Please repeat exactly the lines below from the one containing "Image resolution: width=944" down to the one containing "You are a computer-use agent. 1341x443", both included, and nothing else.
------ SUPPLIED DATA ------
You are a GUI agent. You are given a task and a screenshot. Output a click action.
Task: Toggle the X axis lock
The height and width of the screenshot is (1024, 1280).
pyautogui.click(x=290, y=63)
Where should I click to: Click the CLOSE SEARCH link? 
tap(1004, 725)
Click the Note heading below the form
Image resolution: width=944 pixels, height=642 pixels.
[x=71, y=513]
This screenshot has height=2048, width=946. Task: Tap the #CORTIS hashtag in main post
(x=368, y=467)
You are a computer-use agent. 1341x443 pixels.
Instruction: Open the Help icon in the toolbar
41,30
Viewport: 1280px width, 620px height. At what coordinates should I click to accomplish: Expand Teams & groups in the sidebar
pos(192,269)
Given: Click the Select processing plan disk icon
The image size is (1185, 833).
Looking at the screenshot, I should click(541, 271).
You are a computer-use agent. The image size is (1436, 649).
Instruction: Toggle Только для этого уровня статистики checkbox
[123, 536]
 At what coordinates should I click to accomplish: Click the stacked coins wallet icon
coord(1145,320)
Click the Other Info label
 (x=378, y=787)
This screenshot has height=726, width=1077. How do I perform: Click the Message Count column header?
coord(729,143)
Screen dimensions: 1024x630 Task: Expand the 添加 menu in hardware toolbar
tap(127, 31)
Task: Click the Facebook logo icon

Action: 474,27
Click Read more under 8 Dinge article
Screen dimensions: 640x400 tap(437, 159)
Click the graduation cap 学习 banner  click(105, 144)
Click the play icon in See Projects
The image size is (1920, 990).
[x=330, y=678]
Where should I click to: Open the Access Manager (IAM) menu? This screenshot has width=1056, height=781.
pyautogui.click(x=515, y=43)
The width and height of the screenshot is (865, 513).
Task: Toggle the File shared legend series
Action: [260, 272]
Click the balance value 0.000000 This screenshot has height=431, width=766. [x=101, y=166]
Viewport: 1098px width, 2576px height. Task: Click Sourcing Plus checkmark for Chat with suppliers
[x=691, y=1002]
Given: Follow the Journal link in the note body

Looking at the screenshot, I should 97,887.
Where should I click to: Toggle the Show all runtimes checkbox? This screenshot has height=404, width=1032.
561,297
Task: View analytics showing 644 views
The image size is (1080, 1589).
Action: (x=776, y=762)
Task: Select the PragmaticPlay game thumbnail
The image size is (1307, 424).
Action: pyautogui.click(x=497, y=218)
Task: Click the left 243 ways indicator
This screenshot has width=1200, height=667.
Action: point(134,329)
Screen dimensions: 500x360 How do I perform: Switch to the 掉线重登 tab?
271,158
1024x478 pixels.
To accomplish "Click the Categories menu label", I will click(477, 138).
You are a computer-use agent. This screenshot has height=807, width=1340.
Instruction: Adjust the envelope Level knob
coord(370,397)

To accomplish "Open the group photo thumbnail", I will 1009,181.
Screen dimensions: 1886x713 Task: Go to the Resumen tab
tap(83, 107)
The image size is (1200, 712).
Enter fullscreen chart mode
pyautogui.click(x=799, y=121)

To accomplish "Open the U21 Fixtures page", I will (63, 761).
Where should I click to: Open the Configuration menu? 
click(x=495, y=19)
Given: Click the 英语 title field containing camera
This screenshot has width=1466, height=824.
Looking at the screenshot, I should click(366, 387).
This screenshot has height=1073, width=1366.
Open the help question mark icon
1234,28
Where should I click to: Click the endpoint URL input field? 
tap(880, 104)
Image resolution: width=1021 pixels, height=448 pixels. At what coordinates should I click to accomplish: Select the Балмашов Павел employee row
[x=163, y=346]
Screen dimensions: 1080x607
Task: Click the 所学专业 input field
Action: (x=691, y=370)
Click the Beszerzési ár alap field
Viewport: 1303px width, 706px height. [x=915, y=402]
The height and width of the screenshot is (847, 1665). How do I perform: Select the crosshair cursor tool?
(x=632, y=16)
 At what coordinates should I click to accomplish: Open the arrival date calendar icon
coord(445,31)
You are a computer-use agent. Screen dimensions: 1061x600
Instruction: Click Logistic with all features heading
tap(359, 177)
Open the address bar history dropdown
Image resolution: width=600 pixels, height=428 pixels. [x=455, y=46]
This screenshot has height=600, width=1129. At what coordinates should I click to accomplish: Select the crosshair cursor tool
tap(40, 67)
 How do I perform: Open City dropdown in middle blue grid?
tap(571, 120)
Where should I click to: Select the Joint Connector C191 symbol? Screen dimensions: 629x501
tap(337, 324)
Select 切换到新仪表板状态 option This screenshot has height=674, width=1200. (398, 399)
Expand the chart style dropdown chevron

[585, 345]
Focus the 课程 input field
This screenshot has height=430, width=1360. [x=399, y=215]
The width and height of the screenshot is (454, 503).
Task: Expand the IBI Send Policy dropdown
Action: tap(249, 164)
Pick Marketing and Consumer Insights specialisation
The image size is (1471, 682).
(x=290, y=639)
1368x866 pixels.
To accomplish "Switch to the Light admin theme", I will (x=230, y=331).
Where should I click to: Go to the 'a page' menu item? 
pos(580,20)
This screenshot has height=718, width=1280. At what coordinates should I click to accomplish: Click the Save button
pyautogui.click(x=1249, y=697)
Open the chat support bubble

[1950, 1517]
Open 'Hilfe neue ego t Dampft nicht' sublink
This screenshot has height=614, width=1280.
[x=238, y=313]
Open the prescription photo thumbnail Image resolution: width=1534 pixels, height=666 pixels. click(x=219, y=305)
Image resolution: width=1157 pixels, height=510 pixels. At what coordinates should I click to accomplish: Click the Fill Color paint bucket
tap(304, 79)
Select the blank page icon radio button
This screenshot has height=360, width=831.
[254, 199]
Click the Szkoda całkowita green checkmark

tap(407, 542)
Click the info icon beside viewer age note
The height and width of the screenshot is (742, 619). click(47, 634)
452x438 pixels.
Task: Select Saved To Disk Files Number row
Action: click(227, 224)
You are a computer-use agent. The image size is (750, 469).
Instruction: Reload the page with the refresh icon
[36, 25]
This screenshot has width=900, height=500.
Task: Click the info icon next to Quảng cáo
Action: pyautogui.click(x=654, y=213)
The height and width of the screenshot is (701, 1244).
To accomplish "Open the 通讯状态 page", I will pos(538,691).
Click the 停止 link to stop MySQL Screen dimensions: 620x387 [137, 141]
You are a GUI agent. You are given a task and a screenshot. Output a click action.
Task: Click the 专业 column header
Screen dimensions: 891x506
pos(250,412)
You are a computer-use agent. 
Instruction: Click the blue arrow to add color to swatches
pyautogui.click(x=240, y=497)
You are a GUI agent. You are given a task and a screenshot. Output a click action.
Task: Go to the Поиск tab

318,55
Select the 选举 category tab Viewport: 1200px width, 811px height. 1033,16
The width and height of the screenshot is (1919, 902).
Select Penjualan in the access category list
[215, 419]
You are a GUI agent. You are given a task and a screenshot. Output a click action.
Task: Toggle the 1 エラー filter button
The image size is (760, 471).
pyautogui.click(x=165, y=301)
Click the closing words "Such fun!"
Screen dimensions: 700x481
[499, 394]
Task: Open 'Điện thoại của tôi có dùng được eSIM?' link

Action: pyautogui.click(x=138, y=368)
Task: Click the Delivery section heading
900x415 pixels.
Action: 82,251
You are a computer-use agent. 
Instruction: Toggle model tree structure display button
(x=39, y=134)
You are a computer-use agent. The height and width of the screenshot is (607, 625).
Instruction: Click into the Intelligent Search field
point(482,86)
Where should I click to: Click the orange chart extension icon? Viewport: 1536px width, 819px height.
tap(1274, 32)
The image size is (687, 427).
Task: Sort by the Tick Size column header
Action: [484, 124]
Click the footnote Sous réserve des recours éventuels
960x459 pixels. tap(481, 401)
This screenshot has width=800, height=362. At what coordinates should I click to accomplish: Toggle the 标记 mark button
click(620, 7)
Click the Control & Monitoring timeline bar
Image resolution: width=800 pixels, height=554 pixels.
------
SOLUTION TO THE EXERCISE:
Image resolution: width=944 pixels, height=642 pixels.
[x=71, y=513]
This screenshot has height=2048, width=946. Task: Tap the #CORTIS hashtag in main post
(x=368, y=467)
You are a computer-use agent. 1341x443 pixels.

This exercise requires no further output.